### [What is expected]
Use the article on budget support for general practice pharmacists to answer these:
(a) How much new PBS spending does the Federal Budget include?
(b) About how many general practices will be eligible for funding under the Workforce Incentive Program?
(c) What two roles does Dr Chris Freeman hold?

Budget supports general practice pharmacists

Greater support for GP pharmacists, funds for high-cost medicine reduction and $1 billion for new PBS spending have emerged as the high points of the Federal Budget.

PSA National President Shane Jackson welcomed a Workforce Incentive Program that will see around 5,000 general practices eligible for funding to engage allied health professionals, including non-dispensing pharmacists.

‘[We] are particularly pleased to see the role of pharmacists is now being recognised through inclusion in this important program,’ he said.

‘We look forward to working with the government and our medical colleagues on the training, credentialing and standards of practice for pharmacists working in these practices and ensuring these complement and align with the range of professional programs provided through community pharmacy.’

The Workforce Incentive Program will strengthen team-based and multidisciplinary primary care and support around 5,000 practices to employ allied health professionals, including Aboriginal and Torres Strait Islander health workers, across Australia.

This announcement signals a sustainable career pathway for pharmacists working collaboratively within the general practice team, said Dr Chris Freeman, PSA National Vice-President and general practice pharmacist.

‘This is a win for patients through improved quality use of medicine outcomes, a win for the pharmacy profession through a new sustainable career pathway, and a win for government through return on investment in primary care,’ he said.

### [Data extract]

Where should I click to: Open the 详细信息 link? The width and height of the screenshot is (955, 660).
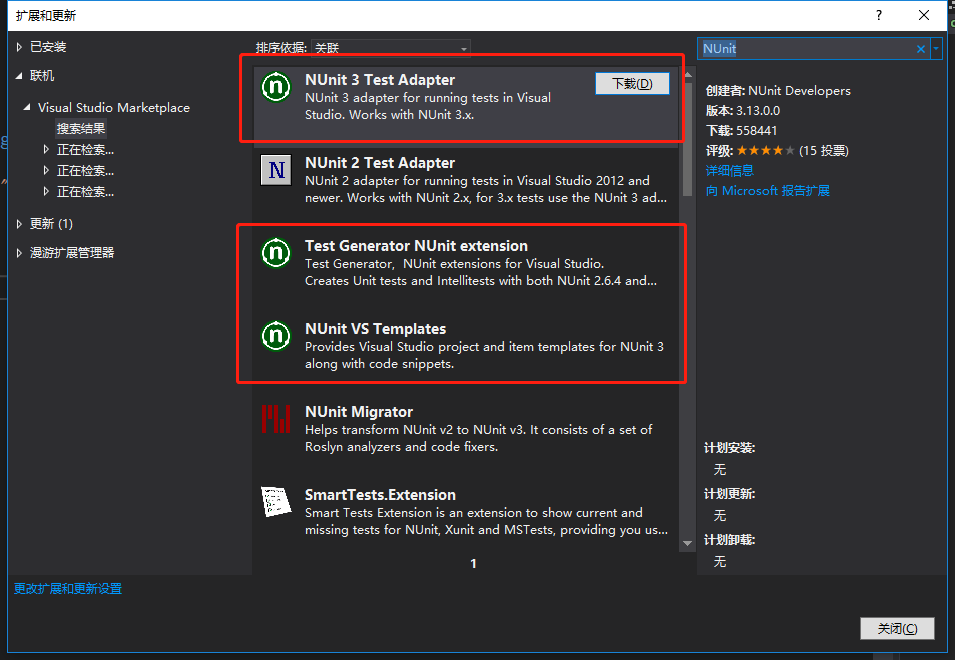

### [Written answer]
(a) $1 billion
(b) Around 5,000
(c) PSA National Vice-President and general practice pharmacist